PROBLEM TO WORK ON >>
Nothing but an exact copy of the data should be output.

Start of AVAILABLE DATA

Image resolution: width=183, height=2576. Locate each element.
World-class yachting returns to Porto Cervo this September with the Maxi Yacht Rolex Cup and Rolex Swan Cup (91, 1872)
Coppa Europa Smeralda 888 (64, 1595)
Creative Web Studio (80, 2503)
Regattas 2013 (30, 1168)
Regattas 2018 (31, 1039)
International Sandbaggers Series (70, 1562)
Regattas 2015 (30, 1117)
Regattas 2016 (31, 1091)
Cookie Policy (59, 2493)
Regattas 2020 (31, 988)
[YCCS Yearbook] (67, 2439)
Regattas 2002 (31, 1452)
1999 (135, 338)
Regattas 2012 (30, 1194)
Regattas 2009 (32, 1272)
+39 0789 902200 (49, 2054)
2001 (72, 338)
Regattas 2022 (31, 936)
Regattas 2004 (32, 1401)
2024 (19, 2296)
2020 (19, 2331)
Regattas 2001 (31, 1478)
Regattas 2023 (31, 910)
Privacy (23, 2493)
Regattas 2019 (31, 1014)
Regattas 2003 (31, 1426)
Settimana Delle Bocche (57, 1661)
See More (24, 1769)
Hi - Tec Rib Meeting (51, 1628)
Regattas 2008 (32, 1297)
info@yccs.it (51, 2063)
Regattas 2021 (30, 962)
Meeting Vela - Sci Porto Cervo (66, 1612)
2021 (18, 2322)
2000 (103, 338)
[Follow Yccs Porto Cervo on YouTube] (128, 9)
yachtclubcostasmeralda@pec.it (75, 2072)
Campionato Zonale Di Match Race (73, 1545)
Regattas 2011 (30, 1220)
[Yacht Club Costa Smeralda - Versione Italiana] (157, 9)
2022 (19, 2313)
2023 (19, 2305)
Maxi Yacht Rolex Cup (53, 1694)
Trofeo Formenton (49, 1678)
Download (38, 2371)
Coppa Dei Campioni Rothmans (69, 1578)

End of AVAILABLE DATA

SOLUTION >>
Image resolution: width=183, height=2576. Locate each element.
World-class yachting returns to Porto Cervo this September with the Maxi Yacht Rolex Cup and Rolex Swan Cup (91, 1872)
Coppa Europa Smeralda 888 (64, 1595)
Creative Web Studio (80, 2503)
Regattas 2013 (30, 1168)
Regattas 2018 (31, 1039)
International Sandbaggers Series (70, 1562)
Regattas 2015 (30, 1117)
Regattas 2016 (31, 1091)
Cookie Policy (59, 2493)
Regattas 2020 (31, 988)
[YCCS Yearbook] (67, 2439)
Regattas 2002 (31, 1452)
1999 (135, 338)
Regattas 2012 (30, 1194)
Regattas 2009 (32, 1272)
+39 0789 902200 (49, 2054)
2001 (72, 338)
Regattas 2022 (31, 936)
Regattas 2004 (32, 1401)
2024 (19, 2296)
2020 (19, 2331)
Regattas 2001 (31, 1478)
Regattas 2023 (31, 910)
Privacy (23, 2493)
Regattas 2019 (31, 1014)
Regattas 2003 (31, 1426)
Settimana Delle Bocche (57, 1661)
See More (24, 1769)
Hi - Tec Rib Meeting (51, 1628)
Regattas 2008 (32, 1297)
info@yccs.it (51, 2063)
Regattas 2021 (30, 962)
Meeting Vela - Sci Porto Cervo (66, 1612)
2021 (18, 2322)
2000 (103, 338)
[Follow Yccs Porto Cervo on YouTube] (128, 9)
yachtclubcostasmeralda@pec.it (75, 2072)
Campionato Zonale Di Match Race (73, 1545)
Regattas 2011 (30, 1220)
[Yacht Club Costa Smeralda - Versione Italiana] (157, 9)
2022 (19, 2313)
2023 (19, 2305)
Maxi Yacht Rolex Cup (53, 1694)
Trofeo Formenton (49, 1678)
Download (38, 2371)
Coppa Dei Campioni Rothmans (69, 1578)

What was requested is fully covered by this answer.